Personal information
- Nationality: German
- Born: 1 January 1996 (age 30) Eritrea

Sport
- Sport: Athletics
- Event: Long-distance running

Achievements and titles
- Personal best: Marathon: 2:04:45 Hamburg 2026);

Medal record
Men's athletics
Representing Germany
European Championships
| Silver medal – second place | 2026 Birmingham | Marathon team |
| Bronze medal – third place | 2024 Rome | Half Marathon team |

= Samuel Fitwi Sibhatu =

German long-distance runner (born 1996)

Samuel Fitwi Sibhatu (born 1 January 1996) is a German marathon runner. He won a bronze medal at the 2024 European Athletics Championships and ran at the 2024 Summer Olympics.

==Early life==
At the age of 17, Sibhatu fled his home country of Eritrea with a group of four peers to Cologne to escape the military regime . After his escape, he was taken in by a family in Stadtkyll, Rhineland-Palatinate.

==Career==
Having obtained German citizenship in 2018, Sibhatu competed for Germany in the 10,000 meters at the 2022 European Athletics Championships in Munich, where he finished in ninth place with a new personal best time of 28:03.92 minutes.

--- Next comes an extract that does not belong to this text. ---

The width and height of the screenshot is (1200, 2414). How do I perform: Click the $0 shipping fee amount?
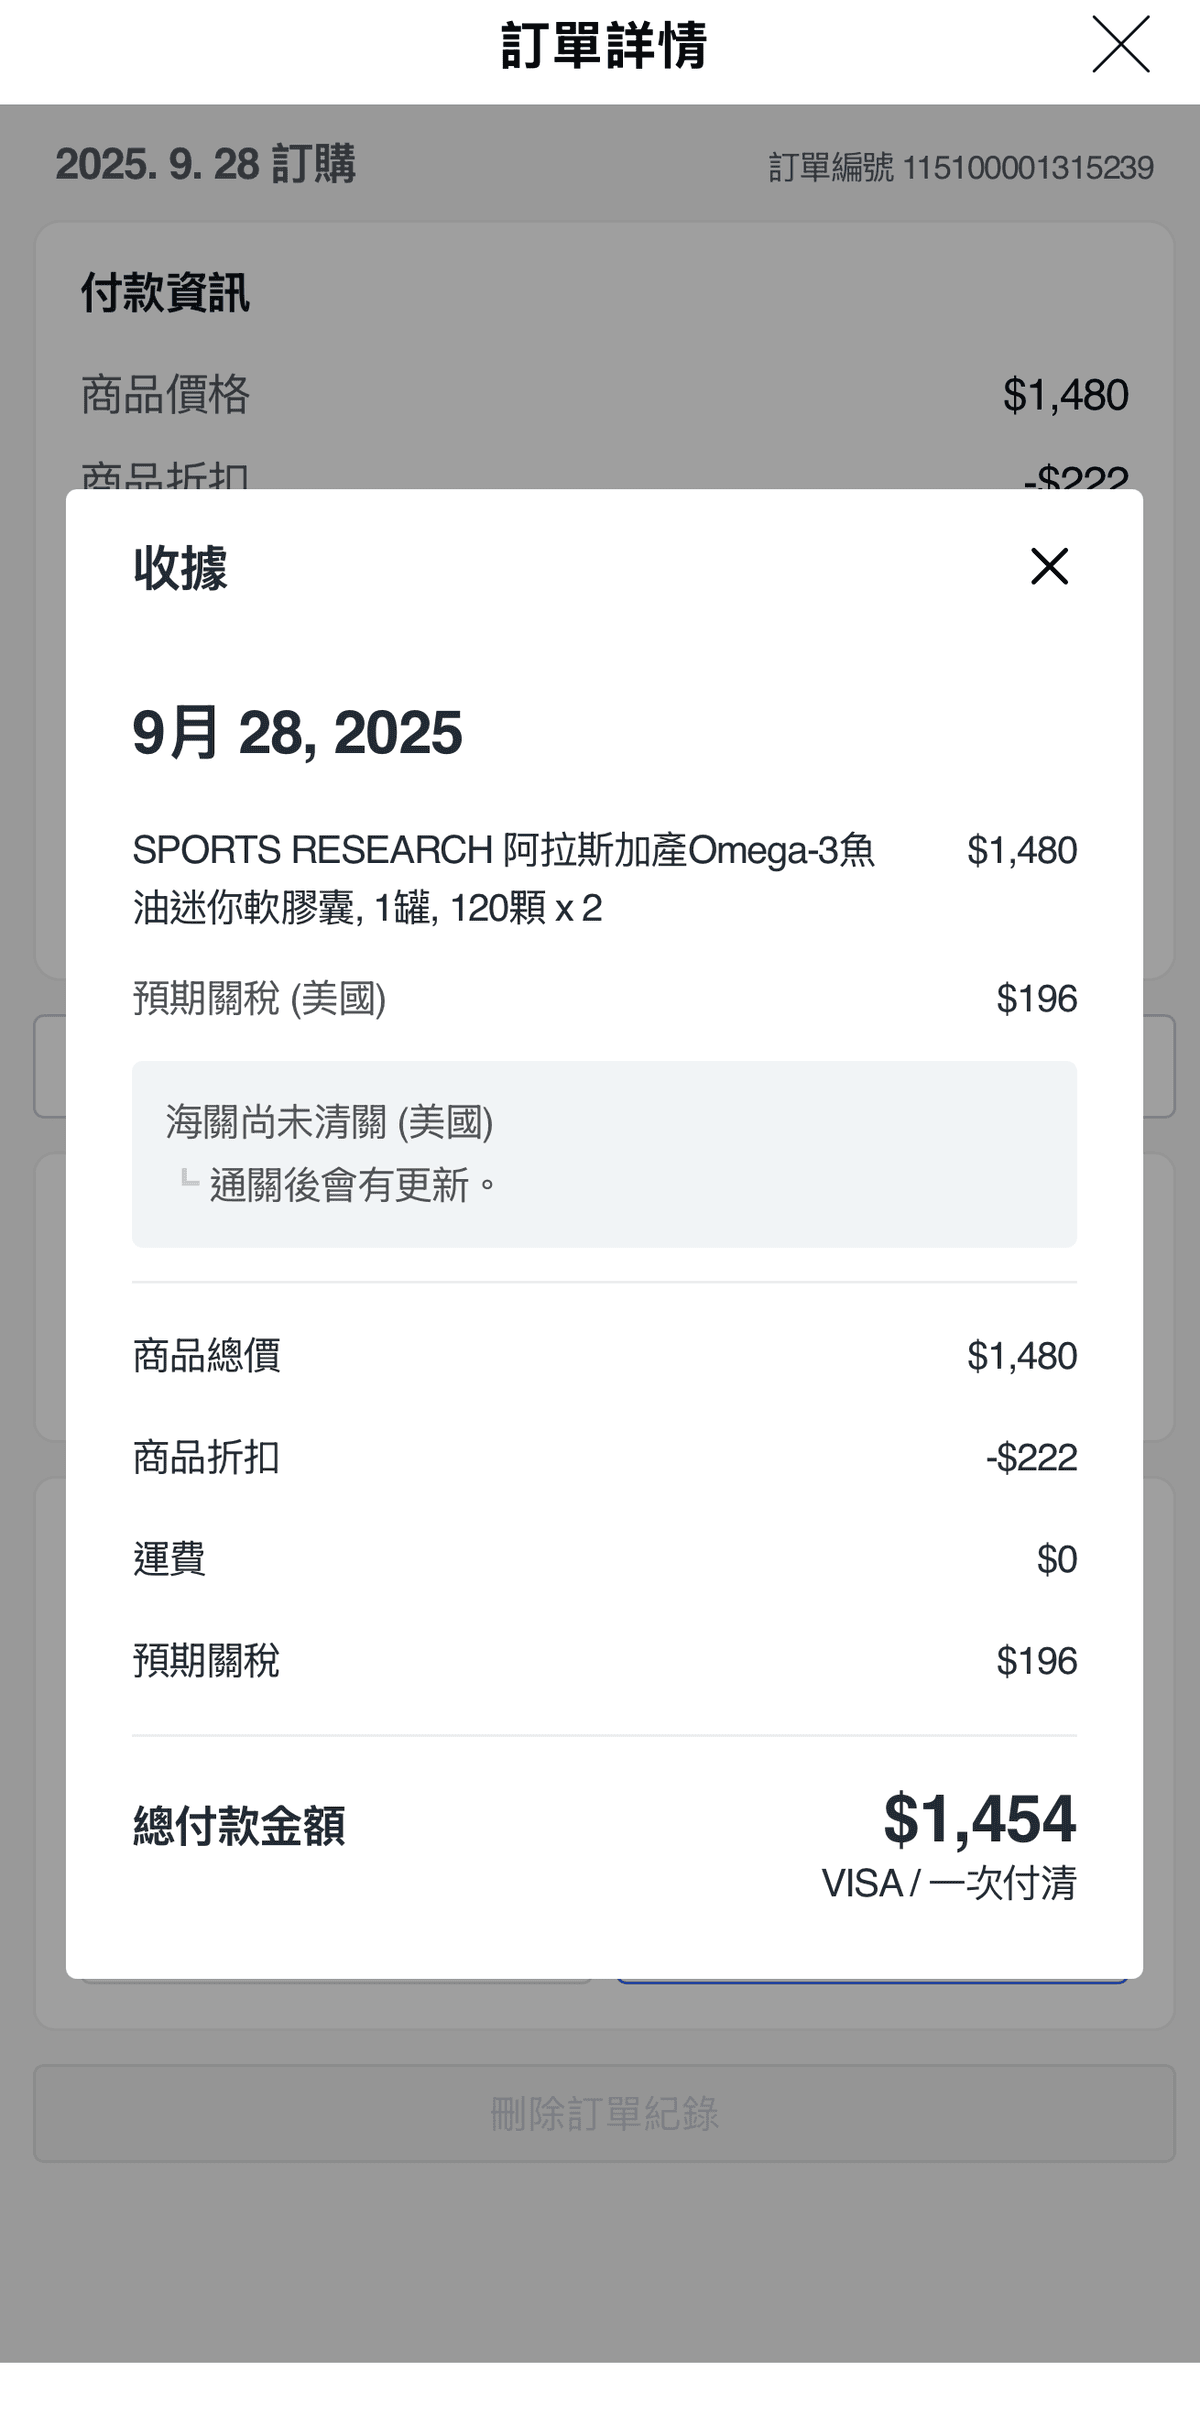(x=1056, y=1559)

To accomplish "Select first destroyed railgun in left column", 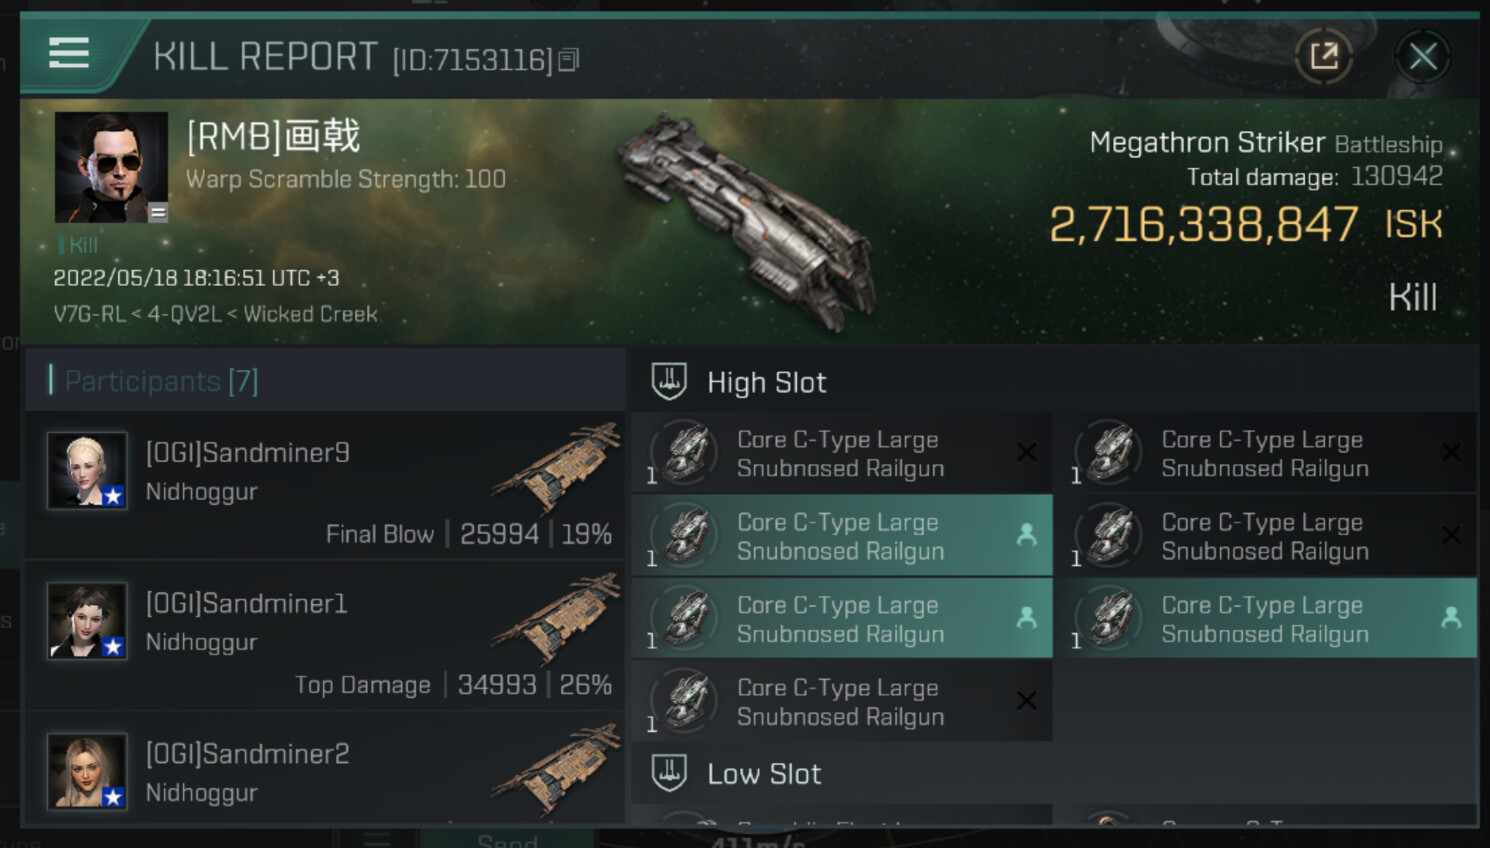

In 2023, Sibhatu achieved a personal best time of 2:08:28 hours at the Berlin Marathon, this also placed him in fourth place on the German all-time list.

On January 7, 2024, Sibhatu set a new best time of 2:06:27 in finishing fifth in the Dubai Marathon, that time met the qualifying standard for the 2024 Olympic Games.

He won a bronze medal at the 2024 European Athletics Championships in the Men's half marathon team event. In the individual race he placed fifth. He competed at the 2024 Summer Olympics in Paris, placing fifteenth in the marathon in 2:09:50. In December 2024, he ran 2:04:56 for the marathon in Valencia, Spain.

In April 2025, he won the Hannover Marathon in 2:06:29. At the 2026 Hamburg Marathon on 26 April, he finished second behind Moroccan Othmane El Goumri in a lifetime best of 2:04:45, moving to tenth on the European all-time list.